After thirty-three years, unexpectedly, life came around full circle and there I was, still with so much left to grieve, hardened to the world, but internally supple like soft clay, with nowhere to run, realizing there was nowhere I craved to run to. The youthful I wanted to give her peace; the present I, grasped for some of the peace I lost when she walked away, but none remained. Despite the mountain of years, both lives fully lived, the experiences enjoyed or suffered without our presence in each other’s space, I wanted to assuage her pain and nurture her with the love I strived so hard to kill—so in vain—before, year after year. I wanted to cram, in what little time remained the happiness we could have shared.
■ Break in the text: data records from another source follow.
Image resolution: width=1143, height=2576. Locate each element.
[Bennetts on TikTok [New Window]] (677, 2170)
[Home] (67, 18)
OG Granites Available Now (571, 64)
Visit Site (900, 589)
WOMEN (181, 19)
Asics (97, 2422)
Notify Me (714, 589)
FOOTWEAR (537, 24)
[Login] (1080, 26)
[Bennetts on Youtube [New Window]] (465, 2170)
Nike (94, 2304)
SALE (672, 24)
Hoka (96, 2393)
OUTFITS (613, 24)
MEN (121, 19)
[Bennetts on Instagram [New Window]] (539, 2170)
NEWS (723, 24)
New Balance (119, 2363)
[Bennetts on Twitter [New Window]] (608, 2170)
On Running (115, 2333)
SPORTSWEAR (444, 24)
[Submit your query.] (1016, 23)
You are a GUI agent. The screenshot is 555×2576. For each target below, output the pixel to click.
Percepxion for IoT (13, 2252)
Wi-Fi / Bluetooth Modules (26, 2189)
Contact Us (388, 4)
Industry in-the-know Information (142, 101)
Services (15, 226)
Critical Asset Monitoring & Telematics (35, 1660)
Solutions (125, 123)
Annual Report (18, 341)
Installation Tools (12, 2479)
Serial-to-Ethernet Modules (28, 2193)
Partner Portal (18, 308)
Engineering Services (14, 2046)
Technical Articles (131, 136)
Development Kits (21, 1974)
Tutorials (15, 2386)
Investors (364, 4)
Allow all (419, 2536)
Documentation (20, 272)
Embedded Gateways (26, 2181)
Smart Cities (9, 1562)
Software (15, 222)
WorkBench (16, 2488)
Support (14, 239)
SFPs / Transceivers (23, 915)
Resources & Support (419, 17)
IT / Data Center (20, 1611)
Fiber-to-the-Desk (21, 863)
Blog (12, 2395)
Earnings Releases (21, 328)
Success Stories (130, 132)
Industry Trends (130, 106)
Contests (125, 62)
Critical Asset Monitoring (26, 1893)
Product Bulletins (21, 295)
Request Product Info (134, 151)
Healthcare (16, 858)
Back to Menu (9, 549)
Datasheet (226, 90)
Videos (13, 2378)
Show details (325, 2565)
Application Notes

Life and certainly the Spirit colluded to remind me, to reflect on each and every ceremonial vow we made on that magical Friday evening almost forty-five years before; solemn promises neither one of us dared annul, perhaps—and I romanticize—because deep inside, intuitively, we both knew our souls were uniquely intertwined even if our flesh was not. So much had changed. So much had happened and yet, at that instant, I visualized her again majestically radiant in her wedding gown, stepping down from the altar; strolling out of the church, in step to the crescendo of the recessional playing on the organ, hanging from my arm as, starry-eyed, we faced the world together for the first time.